== PROBLEM DETAILS ==
Your task is to print each record exactly as it reads.
(INPUT DATA begins)
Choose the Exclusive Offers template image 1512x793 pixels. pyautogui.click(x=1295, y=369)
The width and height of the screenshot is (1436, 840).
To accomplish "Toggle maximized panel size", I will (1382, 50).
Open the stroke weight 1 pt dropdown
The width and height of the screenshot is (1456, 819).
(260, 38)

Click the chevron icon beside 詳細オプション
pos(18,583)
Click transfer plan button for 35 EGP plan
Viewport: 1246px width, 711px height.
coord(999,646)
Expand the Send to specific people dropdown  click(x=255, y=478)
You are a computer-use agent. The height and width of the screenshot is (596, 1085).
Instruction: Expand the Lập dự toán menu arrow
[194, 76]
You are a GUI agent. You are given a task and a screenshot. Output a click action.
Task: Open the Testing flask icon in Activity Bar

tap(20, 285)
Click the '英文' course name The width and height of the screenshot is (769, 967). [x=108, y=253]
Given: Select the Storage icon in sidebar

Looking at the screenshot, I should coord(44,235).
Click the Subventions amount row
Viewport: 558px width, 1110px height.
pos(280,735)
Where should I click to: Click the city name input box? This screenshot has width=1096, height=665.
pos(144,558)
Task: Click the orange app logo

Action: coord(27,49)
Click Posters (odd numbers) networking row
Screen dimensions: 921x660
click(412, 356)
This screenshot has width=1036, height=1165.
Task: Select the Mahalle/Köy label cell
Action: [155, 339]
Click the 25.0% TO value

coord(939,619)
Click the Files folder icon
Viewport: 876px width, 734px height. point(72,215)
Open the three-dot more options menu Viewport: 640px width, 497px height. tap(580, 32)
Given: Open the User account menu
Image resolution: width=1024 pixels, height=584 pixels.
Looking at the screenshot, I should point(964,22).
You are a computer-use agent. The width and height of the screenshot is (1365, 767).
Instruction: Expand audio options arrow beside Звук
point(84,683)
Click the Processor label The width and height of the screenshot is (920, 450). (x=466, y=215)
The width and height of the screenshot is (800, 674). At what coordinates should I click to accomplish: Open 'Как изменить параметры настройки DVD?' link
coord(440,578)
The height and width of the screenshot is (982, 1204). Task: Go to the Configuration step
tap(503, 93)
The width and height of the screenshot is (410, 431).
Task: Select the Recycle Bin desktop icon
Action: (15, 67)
(INPUT DATA ends)
== SOLUTION FOR THIS TASK ==
Choose the Exclusive Offers template image 1512x793 pixels. pyautogui.click(x=1295, y=369)
The width and height of the screenshot is (1436, 840).
To accomplish "Toggle maximized panel size", I will (1382, 50).
Open the stroke weight 1 pt dropdown
The width and height of the screenshot is (1456, 819).
(260, 38)

Click the chevron icon beside 詳細オプション
pos(18,583)
Click transfer plan button for 35 EGP plan
Viewport: 1246px width, 711px height.
coord(999,646)
Expand the Send to specific people dropdown  click(x=255, y=478)
You are a computer-use agent. The height and width of the screenshot is (596, 1085).
Instruction: Expand the Lập dự toán menu arrow
[194, 76]
You are a GUI agent. You are given a task and a screenshot. Output a click action.
Task: Open the Testing flask icon in Activity Bar

tap(20, 285)
Click the '英文' course name The width and height of the screenshot is (769, 967). [x=108, y=253]
Given: Select the Storage icon in sidebar

Looking at the screenshot, I should coord(44,235).
Click the Subventions amount row
Viewport: 558px width, 1110px height.
pos(280,735)
Where should I click to: Click the city name input box? This screenshot has width=1096, height=665.
pos(144,558)
Task: Click the orange app logo

Action: coord(27,49)
Click Posters (odd numbers) networking row
Screen dimensions: 921x660
click(412, 356)
This screenshot has width=1036, height=1165.
Task: Select the Mahalle/Köy label cell
Action: [155, 339]
Click the 25.0% TO value

coord(939,619)
Click the Files folder icon
Viewport: 876px width, 734px height. point(72,215)
Open the three-dot more options menu Viewport: 640px width, 497px height. tap(580, 32)
Given: Open the User account menu
Image resolution: width=1024 pixels, height=584 pixels.
Looking at the screenshot, I should point(964,22).
You are a computer-use agent. The width and height of the screenshot is (1365, 767).
Instruction: Expand audio options arrow beside Звук
point(84,683)
Click the Processor label The width and height of the screenshot is (920, 450). (x=466, y=215)
The width and height of the screenshot is (800, 674). At what coordinates should I click to accomplish: Open 'Как изменить параметры настройки DVD?' link
coord(440,578)
The height and width of the screenshot is (982, 1204). Task: Go to the Configuration step
tap(503, 93)
The width and height of the screenshot is (410, 431).
Task: Select the Recycle Bin desktop icon
Action: (15, 67)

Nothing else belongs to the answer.